** START OF SUPPLIED RECORDS **

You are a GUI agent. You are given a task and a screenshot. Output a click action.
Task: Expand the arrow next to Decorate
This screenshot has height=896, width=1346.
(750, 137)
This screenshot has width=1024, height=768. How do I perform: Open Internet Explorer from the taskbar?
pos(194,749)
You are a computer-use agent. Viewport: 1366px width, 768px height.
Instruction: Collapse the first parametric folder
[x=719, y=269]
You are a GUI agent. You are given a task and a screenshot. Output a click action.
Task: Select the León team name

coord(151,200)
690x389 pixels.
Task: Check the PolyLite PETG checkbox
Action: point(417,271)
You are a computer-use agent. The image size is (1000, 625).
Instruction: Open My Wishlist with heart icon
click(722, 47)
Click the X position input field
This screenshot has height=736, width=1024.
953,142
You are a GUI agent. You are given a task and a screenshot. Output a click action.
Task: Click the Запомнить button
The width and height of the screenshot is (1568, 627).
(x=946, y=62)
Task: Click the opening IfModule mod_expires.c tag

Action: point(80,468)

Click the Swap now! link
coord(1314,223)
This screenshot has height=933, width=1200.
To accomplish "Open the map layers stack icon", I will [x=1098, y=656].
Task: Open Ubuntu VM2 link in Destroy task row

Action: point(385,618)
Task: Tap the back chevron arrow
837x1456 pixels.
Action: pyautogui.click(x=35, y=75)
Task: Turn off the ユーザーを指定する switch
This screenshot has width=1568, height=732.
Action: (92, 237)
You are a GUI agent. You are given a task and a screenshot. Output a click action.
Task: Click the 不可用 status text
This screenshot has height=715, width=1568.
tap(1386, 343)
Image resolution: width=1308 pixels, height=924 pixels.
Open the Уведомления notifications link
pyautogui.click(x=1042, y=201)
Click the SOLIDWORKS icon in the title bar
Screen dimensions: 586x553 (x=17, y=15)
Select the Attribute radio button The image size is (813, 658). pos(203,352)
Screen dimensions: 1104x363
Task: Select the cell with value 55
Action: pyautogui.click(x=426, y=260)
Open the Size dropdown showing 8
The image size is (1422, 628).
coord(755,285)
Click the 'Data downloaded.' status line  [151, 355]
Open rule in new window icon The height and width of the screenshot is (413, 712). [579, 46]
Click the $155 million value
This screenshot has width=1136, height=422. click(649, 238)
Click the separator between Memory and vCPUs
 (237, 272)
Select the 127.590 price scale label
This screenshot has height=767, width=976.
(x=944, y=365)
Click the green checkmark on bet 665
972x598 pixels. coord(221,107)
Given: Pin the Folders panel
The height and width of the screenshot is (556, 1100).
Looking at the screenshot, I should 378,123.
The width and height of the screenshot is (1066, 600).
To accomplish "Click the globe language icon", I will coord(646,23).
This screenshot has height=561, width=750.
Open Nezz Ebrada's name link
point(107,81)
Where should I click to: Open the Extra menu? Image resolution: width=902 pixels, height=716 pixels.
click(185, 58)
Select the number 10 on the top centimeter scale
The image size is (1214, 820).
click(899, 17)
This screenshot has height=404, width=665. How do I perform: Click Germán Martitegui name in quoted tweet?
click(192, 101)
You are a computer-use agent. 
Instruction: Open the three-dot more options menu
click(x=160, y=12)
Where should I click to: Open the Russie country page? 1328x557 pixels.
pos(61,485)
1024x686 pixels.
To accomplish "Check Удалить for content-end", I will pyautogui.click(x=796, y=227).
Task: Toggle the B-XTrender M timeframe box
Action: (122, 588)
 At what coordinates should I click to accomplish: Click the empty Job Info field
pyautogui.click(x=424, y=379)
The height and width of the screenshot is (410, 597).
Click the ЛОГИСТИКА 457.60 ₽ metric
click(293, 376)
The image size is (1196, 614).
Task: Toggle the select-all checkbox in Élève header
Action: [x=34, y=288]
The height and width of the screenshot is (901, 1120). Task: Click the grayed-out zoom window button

** END OF SUPPLIED RECORDS **

Reproduce every one of the records above verbatim, line by line, without changing anything.

You are a GUI agent. You are given a task and a screenshot. Output a click action.
Task: Expand the arrow next to Decorate
This screenshot has height=896, width=1346.
(750, 137)
This screenshot has width=1024, height=768. How do I perform: Open Internet Explorer from the taskbar?
pos(194,749)
You are a computer-use agent. Viewport: 1366px width, 768px height.
Instruction: Collapse the first parametric folder
[x=719, y=269]
You are a GUI agent. You are given a task and a screenshot. Output a click action.
Task: Select the León team name

coord(151,200)
690x389 pixels.
Task: Check the PolyLite PETG checkbox
Action: point(417,271)
You are a computer-use agent. The image size is (1000, 625).
Instruction: Open My Wishlist with heart icon
click(722, 47)
Click the X position input field
This screenshot has height=736, width=1024.
953,142
You are a GUI agent. You are given a task and a screenshot. Output a click action.
Task: Click the Запомнить button
The width and height of the screenshot is (1568, 627).
(x=946, y=62)
Task: Click the opening IfModule mod_expires.c tag

Action: point(80,468)

Click the Swap now! link
coord(1314,223)
This screenshot has height=933, width=1200.
To accomplish "Open the map layers stack icon", I will [x=1098, y=656].
Task: Open Ubuntu VM2 link in Destroy task row

Action: point(385,618)
Task: Tap the back chevron arrow
837x1456 pixels.
Action: pyautogui.click(x=35, y=75)
Task: Turn off the ユーザーを指定する switch
This screenshot has width=1568, height=732.
Action: (92, 237)
You are a GUI agent. You are given a task and a screenshot. Output a click action.
Task: Click the 不可用 status text
This screenshot has height=715, width=1568.
tap(1386, 343)
Image resolution: width=1308 pixels, height=924 pixels.
Open the Уведомления notifications link
pyautogui.click(x=1042, y=201)
Click the SOLIDWORKS icon in the title bar
Screen dimensions: 586x553 (x=17, y=15)
Select the Attribute radio button The image size is (813, 658). pos(203,352)
Screen dimensions: 1104x363
Task: Select the cell with value 55
Action: pyautogui.click(x=426, y=260)
Open the Size dropdown showing 8
The image size is (1422, 628).
coord(755,285)
Click the 'Data downloaded.' status line  [151, 355]
Open rule in new window icon The height and width of the screenshot is (413, 712). [579, 46]
Click the $155 million value
This screenshot has width=1136, height=422. click(649, 238)
Click the separator between Memory and vCPUs
 (237, 272)
Select the 127.590 price scale label
This screenshot has height=767, width=976.
(x=944, y=365)
Click the green checkmark on bet 665
972x598 pixels. coord(221,107)
Given: Pin the Folders panel
The height and width of the screenshot is (556, 1100).
Looking at the screenshot, I should 378,123.
The width and height of the screenshot is (1066, 600).
To accomplish "Click the globe language icon", I will coord(646,23).
This screenshot has height=561, width=750.
Open Nezz Ebrada's name link
point(107,81)
Where should I click to: Open the Extra menu? Image resolution: width=902 pixels, height=716 pixels.
click(185, 58)
Select the number 10 on the top centimeter scale
The image size is (1214, 820).
click(899, 17)
This screenshot has height=404, width=665. How do I perform: Click Germán Martitegui name in quoted tweet?
click(192, 101)
You are a computer-use agent. 
Instruction: Open the three-dot more options menu
click(x=160, y=12)
Where should I click to: Open the Russie country page? 1328x557 pixels.
pos(61,485)
1024x686 pixels.
To accomplish "Check Удалить for content-end", I will pyautogui.click(x=796, y=227).
Task: Toggle the B-XTrender M timeframe box
Action: (122, 588)
 At what coordinates should I click to accomplish: Click the empty Job Info field
pyautogui.click(x=424, y=379)
The height and width of the screenshot is (410, 597).
Click the ЛОГИСТИКА 457.60 ₽ metric
click(293, 376)
The image size is (1196, 614).
Task: Toggle the select-all checkbox in Élève header
Action: [x=34, y=288]
The height and width of the screenshot is (901, 1120). Task: Click the grayed-out zoom window button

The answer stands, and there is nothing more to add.